During World War II, McWilliams continued agitating, but the Japanese bombing of Pearl Harbor united America, destroying the America First movement, along with the anti-Semitic fringe. In July 1942, the government indicted McWilliams with dozens of others under the Smith Act outlawing treason. What some right-wingers now romanticize as “The Great Sedition Trial of 1944,” ended in a mistrial. By 1946, the war was over, the fascists were irrelevant, the charges were dropped.
After his three brothers returned from World War II, McWilliams involved himself in one final, finally constructive, campaign. His Serviceman’s Reconstruction Plan helped shape the G.I. Bill of Rights. He died in 1996, forgotten.

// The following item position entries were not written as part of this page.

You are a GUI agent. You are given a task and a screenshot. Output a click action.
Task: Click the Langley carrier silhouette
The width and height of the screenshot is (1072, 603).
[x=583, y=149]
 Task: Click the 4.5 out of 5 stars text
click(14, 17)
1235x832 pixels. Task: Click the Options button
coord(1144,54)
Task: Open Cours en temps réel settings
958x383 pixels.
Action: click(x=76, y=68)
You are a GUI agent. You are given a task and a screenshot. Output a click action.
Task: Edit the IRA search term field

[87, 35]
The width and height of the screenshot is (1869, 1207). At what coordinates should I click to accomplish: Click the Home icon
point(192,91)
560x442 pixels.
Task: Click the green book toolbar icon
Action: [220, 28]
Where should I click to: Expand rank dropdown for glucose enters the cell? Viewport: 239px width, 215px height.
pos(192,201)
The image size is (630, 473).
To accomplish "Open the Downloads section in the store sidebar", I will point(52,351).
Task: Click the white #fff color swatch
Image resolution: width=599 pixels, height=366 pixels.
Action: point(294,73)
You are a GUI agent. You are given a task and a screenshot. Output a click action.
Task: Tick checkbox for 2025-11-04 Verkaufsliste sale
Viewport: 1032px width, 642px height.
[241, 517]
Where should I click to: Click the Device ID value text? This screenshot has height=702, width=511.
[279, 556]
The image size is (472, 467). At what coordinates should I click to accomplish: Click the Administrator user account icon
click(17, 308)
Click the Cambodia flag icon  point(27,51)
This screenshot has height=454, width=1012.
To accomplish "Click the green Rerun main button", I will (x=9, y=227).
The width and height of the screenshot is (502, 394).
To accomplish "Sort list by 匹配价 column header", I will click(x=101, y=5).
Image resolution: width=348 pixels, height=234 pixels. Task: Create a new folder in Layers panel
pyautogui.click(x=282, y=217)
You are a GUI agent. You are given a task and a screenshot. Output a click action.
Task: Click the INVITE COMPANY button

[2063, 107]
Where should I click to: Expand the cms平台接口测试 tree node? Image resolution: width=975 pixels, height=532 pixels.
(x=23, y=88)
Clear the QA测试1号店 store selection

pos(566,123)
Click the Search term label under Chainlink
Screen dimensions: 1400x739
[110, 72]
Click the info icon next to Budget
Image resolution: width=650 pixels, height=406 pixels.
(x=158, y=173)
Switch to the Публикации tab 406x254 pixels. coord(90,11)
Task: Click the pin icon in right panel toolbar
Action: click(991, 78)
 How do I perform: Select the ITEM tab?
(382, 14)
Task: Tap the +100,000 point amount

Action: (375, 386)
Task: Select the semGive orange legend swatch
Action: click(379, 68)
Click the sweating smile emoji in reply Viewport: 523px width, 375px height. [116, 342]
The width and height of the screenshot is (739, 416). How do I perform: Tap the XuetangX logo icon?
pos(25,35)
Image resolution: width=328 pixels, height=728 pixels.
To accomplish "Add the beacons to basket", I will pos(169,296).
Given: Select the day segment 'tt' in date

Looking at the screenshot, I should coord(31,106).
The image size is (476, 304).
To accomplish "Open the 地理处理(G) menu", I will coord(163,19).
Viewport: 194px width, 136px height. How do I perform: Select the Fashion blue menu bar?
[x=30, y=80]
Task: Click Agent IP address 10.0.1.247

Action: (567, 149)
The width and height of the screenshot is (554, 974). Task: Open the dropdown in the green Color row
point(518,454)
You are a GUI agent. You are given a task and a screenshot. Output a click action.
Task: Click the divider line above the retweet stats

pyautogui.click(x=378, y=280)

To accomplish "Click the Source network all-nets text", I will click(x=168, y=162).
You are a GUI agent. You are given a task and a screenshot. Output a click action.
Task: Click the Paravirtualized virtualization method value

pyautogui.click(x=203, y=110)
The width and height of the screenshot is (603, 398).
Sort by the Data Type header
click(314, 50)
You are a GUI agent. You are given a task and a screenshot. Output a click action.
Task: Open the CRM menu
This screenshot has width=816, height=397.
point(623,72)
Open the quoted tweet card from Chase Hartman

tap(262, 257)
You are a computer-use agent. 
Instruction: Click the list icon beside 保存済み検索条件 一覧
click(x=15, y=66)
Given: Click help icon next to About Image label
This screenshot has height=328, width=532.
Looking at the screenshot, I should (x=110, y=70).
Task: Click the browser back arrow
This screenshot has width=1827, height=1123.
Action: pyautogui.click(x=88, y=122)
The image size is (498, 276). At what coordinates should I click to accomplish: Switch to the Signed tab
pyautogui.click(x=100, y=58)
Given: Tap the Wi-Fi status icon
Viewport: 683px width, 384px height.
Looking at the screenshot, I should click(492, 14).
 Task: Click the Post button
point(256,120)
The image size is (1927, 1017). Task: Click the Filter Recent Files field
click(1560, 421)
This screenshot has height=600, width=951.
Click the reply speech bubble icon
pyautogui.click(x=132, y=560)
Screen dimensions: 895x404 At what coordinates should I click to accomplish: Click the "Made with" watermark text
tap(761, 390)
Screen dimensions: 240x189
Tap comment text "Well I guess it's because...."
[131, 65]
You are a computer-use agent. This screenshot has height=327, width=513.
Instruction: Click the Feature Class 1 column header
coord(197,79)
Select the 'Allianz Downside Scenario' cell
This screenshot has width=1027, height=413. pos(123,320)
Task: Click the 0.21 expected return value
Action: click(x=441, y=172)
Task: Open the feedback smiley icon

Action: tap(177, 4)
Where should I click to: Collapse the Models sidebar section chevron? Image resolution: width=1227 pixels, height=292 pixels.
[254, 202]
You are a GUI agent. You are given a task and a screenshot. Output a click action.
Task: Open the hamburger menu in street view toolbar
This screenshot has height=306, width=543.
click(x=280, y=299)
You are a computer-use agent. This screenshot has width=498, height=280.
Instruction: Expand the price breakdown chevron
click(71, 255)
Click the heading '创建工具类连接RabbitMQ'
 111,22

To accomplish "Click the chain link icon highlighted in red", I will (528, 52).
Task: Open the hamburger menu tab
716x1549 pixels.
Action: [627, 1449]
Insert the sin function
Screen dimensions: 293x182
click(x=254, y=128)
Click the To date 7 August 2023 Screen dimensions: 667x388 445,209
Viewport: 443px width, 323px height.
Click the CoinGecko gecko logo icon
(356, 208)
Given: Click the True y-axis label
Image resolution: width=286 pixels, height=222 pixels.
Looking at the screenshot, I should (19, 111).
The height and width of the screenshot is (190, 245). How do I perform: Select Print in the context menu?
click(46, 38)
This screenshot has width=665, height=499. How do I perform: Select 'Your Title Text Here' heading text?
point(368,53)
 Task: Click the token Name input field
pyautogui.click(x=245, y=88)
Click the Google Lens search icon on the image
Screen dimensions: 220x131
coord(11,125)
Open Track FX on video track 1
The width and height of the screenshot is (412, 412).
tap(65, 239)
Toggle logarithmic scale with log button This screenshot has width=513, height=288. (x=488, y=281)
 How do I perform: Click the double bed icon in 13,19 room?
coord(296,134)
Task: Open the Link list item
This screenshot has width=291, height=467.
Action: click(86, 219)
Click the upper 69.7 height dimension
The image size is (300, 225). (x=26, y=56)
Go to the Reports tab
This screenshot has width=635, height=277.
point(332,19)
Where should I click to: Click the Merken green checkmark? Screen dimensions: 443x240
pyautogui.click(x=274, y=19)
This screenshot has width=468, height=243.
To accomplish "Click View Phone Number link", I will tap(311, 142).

In 1940, when McWilliams lost the primary, the New York Times rejoiced that Yorkville’s mostly German-American residents should be grateful. McWilliams “gave them a good chance to show their loyalty to American principles –and a good chance was all that was needed.” Let’s hope that Americans continue seizing opportunities “to show their loyalty to American principles” of liberty, decency, and mutual respect – and that American leaders learn to denounce haters from left and right, even if their agendas overlap.